▶ **Given data**
★ ★ ★ ★
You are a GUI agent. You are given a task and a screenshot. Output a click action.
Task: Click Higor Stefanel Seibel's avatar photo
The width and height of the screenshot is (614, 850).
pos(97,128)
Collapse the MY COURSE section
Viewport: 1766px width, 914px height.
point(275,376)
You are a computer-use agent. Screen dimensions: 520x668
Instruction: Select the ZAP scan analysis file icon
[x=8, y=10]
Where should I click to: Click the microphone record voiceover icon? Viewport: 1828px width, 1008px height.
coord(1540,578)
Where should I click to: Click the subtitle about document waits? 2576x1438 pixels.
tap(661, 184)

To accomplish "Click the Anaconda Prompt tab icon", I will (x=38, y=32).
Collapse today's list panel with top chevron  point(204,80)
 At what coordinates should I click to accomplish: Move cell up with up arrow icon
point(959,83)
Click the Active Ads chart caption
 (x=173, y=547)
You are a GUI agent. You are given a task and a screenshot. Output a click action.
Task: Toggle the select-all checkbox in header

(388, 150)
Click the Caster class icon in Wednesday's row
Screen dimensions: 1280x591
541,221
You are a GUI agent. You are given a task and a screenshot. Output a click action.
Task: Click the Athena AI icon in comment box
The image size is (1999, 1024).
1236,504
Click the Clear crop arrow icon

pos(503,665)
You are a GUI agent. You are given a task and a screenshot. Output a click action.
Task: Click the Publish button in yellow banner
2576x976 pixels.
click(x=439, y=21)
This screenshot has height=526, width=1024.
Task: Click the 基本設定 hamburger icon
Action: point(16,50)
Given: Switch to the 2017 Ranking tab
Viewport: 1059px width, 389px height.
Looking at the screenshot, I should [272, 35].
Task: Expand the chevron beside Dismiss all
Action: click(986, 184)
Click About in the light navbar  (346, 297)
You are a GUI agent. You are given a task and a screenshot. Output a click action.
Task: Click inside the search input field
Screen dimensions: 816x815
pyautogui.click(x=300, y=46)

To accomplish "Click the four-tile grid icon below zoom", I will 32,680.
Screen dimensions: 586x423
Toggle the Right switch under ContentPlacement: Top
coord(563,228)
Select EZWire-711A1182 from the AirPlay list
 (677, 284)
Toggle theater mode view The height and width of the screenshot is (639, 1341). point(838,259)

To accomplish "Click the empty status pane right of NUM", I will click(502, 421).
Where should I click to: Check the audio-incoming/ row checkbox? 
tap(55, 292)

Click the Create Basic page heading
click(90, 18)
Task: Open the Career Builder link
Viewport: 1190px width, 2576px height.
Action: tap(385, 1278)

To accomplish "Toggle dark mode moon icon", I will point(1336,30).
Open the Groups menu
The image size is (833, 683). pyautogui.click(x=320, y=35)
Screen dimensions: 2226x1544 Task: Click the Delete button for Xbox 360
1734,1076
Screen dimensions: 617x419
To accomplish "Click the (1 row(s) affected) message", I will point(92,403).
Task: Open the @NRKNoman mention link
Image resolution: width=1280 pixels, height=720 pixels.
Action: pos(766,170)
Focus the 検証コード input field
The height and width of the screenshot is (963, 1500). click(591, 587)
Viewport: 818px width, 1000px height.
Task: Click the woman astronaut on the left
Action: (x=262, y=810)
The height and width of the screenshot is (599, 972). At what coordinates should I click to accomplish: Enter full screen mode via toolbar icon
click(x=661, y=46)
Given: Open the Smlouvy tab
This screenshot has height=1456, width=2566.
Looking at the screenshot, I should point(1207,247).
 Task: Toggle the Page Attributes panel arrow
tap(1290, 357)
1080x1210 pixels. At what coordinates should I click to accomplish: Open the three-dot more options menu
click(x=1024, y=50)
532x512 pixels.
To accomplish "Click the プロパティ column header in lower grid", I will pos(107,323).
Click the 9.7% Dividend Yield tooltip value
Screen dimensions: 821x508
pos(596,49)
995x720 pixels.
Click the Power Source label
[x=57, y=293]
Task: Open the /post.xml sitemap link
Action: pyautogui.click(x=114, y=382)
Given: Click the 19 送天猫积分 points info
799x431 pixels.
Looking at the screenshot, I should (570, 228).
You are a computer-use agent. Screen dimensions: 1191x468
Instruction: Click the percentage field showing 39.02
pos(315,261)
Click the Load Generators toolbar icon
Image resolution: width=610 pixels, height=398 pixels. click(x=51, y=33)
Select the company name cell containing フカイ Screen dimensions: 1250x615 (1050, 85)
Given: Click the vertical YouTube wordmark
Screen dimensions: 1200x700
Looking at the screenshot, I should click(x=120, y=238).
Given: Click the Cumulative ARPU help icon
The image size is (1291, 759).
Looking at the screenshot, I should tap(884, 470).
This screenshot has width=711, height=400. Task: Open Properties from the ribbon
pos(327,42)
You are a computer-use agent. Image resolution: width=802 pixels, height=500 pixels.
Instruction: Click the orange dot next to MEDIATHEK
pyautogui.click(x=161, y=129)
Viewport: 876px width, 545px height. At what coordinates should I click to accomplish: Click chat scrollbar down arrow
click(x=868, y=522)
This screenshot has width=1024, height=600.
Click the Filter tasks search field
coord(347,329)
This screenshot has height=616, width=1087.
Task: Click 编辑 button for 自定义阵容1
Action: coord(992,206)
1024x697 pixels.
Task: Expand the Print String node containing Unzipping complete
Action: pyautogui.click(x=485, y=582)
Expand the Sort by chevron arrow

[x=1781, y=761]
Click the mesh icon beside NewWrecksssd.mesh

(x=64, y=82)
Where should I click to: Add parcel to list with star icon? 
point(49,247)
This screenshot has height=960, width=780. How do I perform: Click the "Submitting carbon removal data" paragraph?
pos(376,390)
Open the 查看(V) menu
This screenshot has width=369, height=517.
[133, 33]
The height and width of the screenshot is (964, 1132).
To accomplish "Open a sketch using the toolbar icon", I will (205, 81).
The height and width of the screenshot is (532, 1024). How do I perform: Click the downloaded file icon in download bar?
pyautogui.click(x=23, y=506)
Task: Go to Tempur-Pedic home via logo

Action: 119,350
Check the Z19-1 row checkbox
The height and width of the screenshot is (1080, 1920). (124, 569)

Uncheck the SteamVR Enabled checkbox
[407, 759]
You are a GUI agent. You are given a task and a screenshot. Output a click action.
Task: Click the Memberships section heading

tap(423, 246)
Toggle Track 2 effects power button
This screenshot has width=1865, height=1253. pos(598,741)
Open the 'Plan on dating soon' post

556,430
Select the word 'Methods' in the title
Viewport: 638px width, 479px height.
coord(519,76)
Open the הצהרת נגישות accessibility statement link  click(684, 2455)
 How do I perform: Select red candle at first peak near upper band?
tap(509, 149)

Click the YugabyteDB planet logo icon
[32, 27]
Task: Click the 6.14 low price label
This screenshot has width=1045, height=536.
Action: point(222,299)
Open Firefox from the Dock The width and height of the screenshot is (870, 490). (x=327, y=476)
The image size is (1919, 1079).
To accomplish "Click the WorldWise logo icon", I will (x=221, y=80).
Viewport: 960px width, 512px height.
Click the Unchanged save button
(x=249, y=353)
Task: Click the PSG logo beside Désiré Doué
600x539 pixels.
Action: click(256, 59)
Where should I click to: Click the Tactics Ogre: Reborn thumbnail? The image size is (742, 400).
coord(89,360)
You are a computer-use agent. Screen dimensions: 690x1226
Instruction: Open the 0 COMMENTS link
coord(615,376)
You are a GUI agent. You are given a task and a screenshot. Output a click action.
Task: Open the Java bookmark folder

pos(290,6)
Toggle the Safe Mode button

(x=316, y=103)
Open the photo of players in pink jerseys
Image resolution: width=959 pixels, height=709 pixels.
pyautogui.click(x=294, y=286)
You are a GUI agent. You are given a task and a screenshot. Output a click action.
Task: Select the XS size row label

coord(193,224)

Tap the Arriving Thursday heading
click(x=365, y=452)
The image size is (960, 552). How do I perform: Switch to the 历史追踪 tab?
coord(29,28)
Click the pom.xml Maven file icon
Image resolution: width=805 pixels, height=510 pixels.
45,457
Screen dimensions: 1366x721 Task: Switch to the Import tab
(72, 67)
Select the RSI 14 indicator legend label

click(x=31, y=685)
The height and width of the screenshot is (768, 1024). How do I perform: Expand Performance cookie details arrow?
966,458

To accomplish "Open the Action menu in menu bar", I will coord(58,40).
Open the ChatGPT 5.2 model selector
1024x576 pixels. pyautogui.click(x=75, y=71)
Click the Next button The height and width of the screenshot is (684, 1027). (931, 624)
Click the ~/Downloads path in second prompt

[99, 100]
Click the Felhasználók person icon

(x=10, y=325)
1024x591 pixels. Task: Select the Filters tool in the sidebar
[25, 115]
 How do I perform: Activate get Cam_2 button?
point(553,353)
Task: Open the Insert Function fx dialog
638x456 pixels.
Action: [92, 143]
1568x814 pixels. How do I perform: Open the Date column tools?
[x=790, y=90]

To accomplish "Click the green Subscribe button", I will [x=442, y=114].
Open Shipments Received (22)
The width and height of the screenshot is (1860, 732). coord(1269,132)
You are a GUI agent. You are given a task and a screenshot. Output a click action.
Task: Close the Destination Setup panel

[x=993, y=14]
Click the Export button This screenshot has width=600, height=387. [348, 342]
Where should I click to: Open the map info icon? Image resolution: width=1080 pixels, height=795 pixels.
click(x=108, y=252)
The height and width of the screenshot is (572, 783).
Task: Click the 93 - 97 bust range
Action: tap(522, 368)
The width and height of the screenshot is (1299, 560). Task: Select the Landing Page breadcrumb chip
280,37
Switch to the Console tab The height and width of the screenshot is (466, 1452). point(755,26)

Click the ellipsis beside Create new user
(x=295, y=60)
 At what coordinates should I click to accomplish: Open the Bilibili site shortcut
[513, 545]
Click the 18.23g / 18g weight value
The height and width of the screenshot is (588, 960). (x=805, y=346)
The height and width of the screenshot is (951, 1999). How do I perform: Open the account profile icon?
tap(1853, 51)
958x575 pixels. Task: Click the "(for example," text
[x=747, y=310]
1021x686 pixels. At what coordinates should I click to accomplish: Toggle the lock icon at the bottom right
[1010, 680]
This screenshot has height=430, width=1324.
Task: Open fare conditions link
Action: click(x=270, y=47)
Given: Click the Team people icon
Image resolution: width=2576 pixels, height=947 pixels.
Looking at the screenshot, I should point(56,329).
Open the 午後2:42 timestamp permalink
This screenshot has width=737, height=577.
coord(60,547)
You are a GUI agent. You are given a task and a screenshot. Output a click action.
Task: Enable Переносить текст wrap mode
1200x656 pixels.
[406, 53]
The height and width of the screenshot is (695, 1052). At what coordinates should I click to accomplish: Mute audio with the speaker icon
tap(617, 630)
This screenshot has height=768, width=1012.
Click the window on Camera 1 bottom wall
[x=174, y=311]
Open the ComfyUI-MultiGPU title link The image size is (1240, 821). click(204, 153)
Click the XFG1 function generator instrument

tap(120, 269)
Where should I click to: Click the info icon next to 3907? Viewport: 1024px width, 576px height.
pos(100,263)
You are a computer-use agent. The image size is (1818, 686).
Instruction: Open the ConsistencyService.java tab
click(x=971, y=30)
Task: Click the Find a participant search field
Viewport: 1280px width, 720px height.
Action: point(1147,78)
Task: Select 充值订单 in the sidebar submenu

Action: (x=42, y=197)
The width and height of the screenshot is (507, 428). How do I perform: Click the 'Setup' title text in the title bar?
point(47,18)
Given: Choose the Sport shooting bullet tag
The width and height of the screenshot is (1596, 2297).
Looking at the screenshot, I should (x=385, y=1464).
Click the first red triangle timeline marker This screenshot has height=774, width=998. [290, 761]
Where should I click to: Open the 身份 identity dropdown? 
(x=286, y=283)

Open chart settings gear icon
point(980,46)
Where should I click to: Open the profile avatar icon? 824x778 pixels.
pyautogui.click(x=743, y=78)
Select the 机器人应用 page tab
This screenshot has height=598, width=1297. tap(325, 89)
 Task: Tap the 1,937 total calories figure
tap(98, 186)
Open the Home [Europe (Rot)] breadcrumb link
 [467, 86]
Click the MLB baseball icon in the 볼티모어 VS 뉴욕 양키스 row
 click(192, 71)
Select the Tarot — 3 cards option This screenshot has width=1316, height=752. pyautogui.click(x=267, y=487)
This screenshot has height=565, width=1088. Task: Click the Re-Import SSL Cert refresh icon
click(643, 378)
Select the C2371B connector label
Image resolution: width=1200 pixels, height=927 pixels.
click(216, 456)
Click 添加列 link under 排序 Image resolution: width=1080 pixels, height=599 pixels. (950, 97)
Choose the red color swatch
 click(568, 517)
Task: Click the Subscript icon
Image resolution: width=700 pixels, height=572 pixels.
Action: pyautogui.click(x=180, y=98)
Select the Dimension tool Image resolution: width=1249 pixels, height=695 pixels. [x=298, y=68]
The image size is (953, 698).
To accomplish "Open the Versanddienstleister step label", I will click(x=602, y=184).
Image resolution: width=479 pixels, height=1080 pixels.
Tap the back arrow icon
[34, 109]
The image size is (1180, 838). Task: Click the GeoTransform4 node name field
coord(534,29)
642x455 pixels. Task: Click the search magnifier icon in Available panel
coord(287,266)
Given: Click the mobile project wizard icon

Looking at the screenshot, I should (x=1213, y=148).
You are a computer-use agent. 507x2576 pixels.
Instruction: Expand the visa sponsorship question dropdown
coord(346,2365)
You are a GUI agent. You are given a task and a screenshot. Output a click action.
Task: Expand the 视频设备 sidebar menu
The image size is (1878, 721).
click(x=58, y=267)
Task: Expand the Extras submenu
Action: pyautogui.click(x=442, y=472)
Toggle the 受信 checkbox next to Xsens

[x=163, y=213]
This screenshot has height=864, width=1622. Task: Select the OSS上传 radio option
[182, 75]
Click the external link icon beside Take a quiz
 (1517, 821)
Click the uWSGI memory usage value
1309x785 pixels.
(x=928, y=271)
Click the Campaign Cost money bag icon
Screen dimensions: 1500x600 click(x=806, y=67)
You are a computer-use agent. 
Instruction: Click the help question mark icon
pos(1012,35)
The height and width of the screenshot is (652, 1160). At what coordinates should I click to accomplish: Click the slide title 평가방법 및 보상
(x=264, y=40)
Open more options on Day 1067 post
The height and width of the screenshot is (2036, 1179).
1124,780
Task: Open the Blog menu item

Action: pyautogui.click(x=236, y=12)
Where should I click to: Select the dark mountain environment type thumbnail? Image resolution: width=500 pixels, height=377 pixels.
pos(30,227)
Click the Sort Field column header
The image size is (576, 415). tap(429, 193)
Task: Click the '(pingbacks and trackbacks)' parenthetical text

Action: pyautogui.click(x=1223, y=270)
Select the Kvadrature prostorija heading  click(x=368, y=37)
★ ★ ★ ★
▶ **Your goal**
Beginning at the top of the records above, transcribe each line exactly up to and including the line that holds "Collapse today's list".

▶ **Finished exercise**
You are a GUI agent. You are given a task and a screenshot. Output a click action.
Task: Click Higor Stefanel Seibel's avatar photo
The width and height of the screenshot is (614, 850).
pos(97,128)
Collapse the MY COURSE section
Viewport: 1766px width, 914px height.
point(275,376)
You are a computer-use agent. Screen dimensions: 520x668
Instruction: Select the ZAP scan analysis file icon
[x=8, y=10]
Where should I click to: Click the microphone record voiceover icon? Viewport: 1828px width, 1008px height.
coord(1540,578)
Where should I click to: Click the subtitle about document waits? 2576x1438 pixels.
tap(661, 184)

To accomplish "Click the Anaconda Prompt tab icon", I will (x=38, y=32).
Collapse today's list panel with top chevron  point(204,80)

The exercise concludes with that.